PASSAGE GIVEN

Responsible Transformation: A Playbook for Fast, Low-Risk Change in 2026

For years, the conventional wisdom around business transformation has been straightforward: you can move fast or you can move safely, but you can’t do both. That framing is outdated.
“The speed-versus-risk tradeoff doesn’t hold anymore,” says Matthew Gantner, Founder and CEO of Altum Strategy Group. “Think about elite sailing crews. You don’t win a race by dropping anchor every time the wind shifts. You win by reading the conditions in real time, trimming the sails, and adjusting course without losing speed. That’s what transformation looks like in 2026 — you have to be fast and precise at the same time.”
The economic, regulatory, and technological environment has shifted to a point where responsible transformation — an approach Altum has been refining since its founding in 2019 — is no longer a philosophical preference. It’s an operational necessity.
Matching the vehicle to the road
Responsible transformation is not caution for caution’s sake. The approach is pragmatic and stepped. Companies facing capital constraints and liquidity pressures can’t afford to pursue transformation as a single, sprawling initiative. They need to sequence deliberately — solving specific problems while building toward a longer-term architecture.
“If you need to get across town, you don’t necessarily need an F1 car. A sedan might be exactly the right vehicle,” Gantner explains. “But if the terrain gets rougher and more complex — and it is getting rougher — you’re going to need something more like an SUV. The point is to match your approach to the actual conditions, not to the conditions you wish you had.”
That matching process starts with a holistic view of the enterprise. Before a CEO invests in any new system or capability, they need to understand how their people, processes, and technology are actually connected — or, more often, where the connections are broken. Only then can you sequence changes in a way that builds momentum without introducing unnecessary risk.
The 90-day question
When pressed on what a CEO with a 90-day window should do to demonstrate meaningful board-level progress, Gantner’s answer is structured but not rigid. First, assess the current state of the business — not just the technology stack, but the organizational structure and the processes that link the two. Second, map the changes needed across people, process, and technology, and sequence them based on where the highest-impact, lowest-risk moves sit. Third, secure a trusted partner to execute alongside your team, and build in measurable checkpoints and proactive governance from day one.

DATA SHOWN
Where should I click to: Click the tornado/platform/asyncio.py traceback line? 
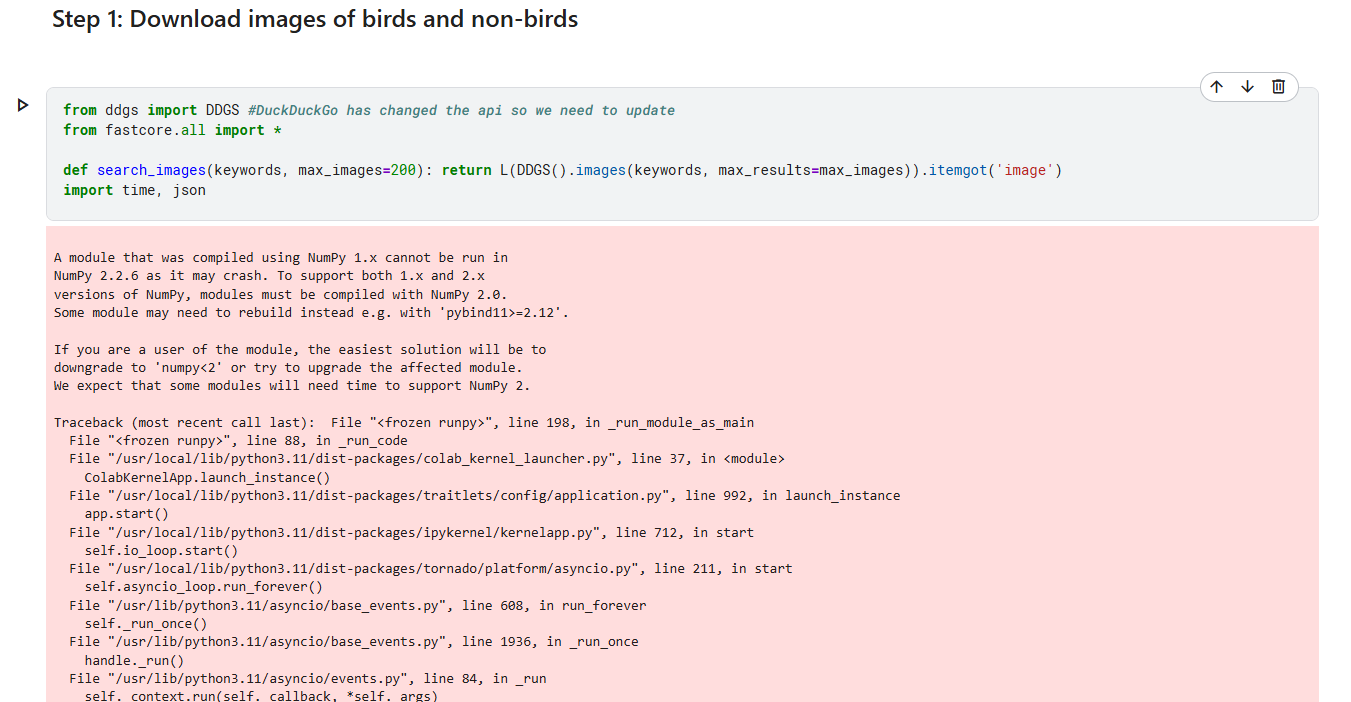(430, 568)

WHAT YOU SHOULD DO
Please write out word for word the part of the responsible transformation article that begins at the words "Responsible Transformation: A" and stops after "framing is outdated.".

SOLUTION TO THE EXERCISE
Responsible Transformation: A Playbook for Fast, Low-Risk Change in 2026

For years, the conventional wisdom around business transformation has been straightforward: you can move fast or you can move safely, but you can’t do both. That framing is outdated.